Una salva tradicional y de pólvora, trató de poner punto final a mis pensamientos. La señal del inicio. Mi primer marathón, había dado comienzo.
Asustado, salí tan levemente como pude. Reteniéndome. Estaba dentro del temor. Podía pasar que me quedara sin fuerzas en seguida, y decidí unirme a los más rezagados. Así, estuve conteniendo mi ritmo hasta allá el kilómetro veinte, ya a la altura de la pedanía de Castellar.

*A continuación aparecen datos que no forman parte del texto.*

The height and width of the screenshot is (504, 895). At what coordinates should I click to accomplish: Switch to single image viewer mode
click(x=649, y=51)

Entonces, un cálculo engañoso se me vino a la mente. Pensé que si en dos decenas de kilómetros andaba fácil y sin el más mínimo de los problemas, ¿qué demonios hacía corriendo con tanta absurda precacución?, ¿qué hacía tan atrás? Total, solo faltaba ya poco más de medio marathón. Parecía pues, pan comido.
Así es, que pensado y hecho. Aceleré. Y me puse,-y dentro de mi bisoña euforia-, a ir superando y superando corredores. La felicidad me embargaba. Mi primer marathón,parecía estar saliéndome a las mil maravillas. Pero, las cosas, no iban desde luego a resultarme tan fáciles como pensaba.

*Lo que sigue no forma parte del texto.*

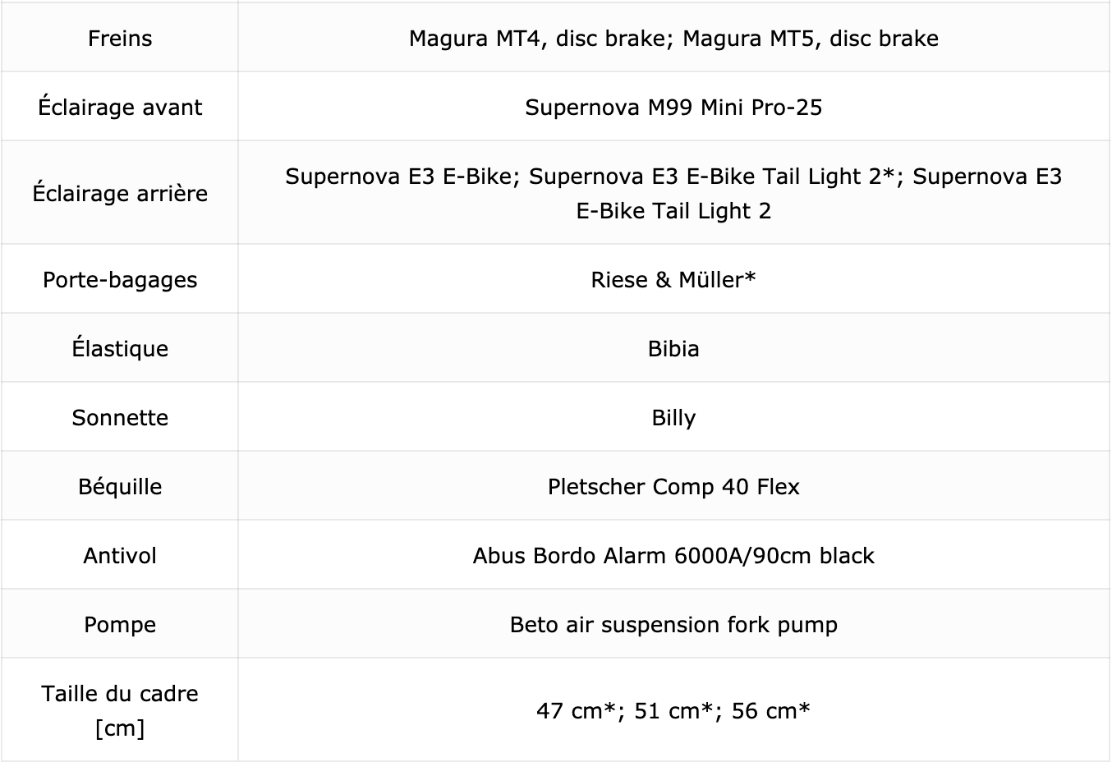The height and width of the screenshot is (762, 1112).
Task: Click the Porte-bagages label
Action: 120,280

Porque, en plena euforia, y al llegar al kilómetro treinta y uno, empecé a notar una pequeña y extraña sensación. Sí. Al principio, era o semejaba una cosa fugaz e intrascendente. Pero, un kilómetro más tarde, es decir, en el treinta y dos, sentía atónito que no me respondían las fuerzas. Fue todo tan súbito como inesperado. El desfallecimiento fue tan palmario, que me vi en la necesidad de tener que dejar de trotar. Me sentía sin la menor fuerza para correr ...
De modo, que pensé que sería circunstancial, que caminaría algunos metros, me recuperaría, y volvería de nuevo a mi correr entusiasta. Solo un optimista propósito. Podía caminar, casi desde la inercia, pero si se me ocurría ponerme a trotar, era todo inútil. ¡Increíble! ...
No me preguntéis qué pasó desde el kilómetro treinta y dos, hasta el cuarenta. Sinceramente, no lo sé. Si siquiera recuerdo bien, que en la cabeza solo tenía la tenaz idea de no abandonar, o que mi único foco de pensamiento era el de llegar finalmente a la meta. Un misterio velado.
Una vez en el kilómetro cuarenta, vi por fin algo la luz. Aquello ya era el río Turia, y por lo tanto, el Paseo de la Alameda andaba cerca. Vi a un corredor que trotaba despacio, y le pedí que me dejara ir a su estela. Mas se negó, porque decía que también él andaba con las reservas del oxígeno bien justas.
Enfadado, decidí no contestarle, y la inercia me llevó a cuatrocientos metros de la raya final. Y, hastiado, y con enormes deseos de finalizar de una vez, solté un sostenido sprint de unos trescientos metros, hasta que mis pies traspasaron la maravillosa línea de la meta final. Ni yo me lo creía. ¡Aquéllo, eran los ángeles y sus canciones! ...
El director médico de carrera, preocupado, me ordenó que no me detuviese bruscamente tras la meta. Finalmente, debió verme reaccionar bien, y me dejó en paz. A pesar de la tremenda pájara, había logrado bajar de cuatro horas. ¡Todo un éxito!